(What the exercise asks)
List each line in the rows below that contains the string "title".

(Stored items)
Content starts
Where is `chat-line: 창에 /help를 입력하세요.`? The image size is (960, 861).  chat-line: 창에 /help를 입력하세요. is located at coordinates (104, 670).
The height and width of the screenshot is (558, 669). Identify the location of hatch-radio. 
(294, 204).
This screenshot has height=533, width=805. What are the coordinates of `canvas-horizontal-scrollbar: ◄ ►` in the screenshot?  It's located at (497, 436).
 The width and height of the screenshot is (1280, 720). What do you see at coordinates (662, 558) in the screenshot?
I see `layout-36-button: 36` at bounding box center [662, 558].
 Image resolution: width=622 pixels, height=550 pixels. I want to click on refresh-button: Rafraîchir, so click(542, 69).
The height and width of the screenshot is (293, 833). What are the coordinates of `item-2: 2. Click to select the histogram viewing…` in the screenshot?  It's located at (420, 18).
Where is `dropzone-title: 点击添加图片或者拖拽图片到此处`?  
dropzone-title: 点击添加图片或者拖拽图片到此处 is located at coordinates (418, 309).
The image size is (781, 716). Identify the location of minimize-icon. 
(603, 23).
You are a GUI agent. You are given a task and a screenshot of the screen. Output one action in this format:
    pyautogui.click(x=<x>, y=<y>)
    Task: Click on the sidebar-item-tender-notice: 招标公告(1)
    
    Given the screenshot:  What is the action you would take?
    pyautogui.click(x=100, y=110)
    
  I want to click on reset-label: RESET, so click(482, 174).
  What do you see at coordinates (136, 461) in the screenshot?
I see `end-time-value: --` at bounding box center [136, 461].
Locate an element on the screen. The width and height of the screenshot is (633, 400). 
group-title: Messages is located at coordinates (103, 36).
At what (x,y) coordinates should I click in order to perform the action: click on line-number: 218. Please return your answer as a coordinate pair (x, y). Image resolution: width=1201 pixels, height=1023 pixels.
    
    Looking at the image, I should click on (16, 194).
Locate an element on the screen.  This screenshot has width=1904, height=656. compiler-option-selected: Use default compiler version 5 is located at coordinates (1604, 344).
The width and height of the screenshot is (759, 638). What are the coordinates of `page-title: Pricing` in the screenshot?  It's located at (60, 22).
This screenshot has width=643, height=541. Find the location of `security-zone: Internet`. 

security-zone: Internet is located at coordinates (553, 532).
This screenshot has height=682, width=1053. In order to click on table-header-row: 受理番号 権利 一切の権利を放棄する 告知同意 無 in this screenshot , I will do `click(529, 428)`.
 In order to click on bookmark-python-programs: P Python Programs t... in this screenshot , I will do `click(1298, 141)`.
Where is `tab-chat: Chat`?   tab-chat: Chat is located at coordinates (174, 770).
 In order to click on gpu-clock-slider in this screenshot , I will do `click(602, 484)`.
Content ends
(Expected answer)
Where is `dropzone-title: 点击添加图片或者拖拽图片到此处`?  
dropzone-title: 点击添加图片或者拖拽图片到此处 is located at coordinates (418, 309).
group-title: Messages is located at coordinates (103, 36).
The width and height of the screenshot is (759, 638). What are the coordinates of `page-title: Pricing` in the screenshot?  It's located at (60, 22).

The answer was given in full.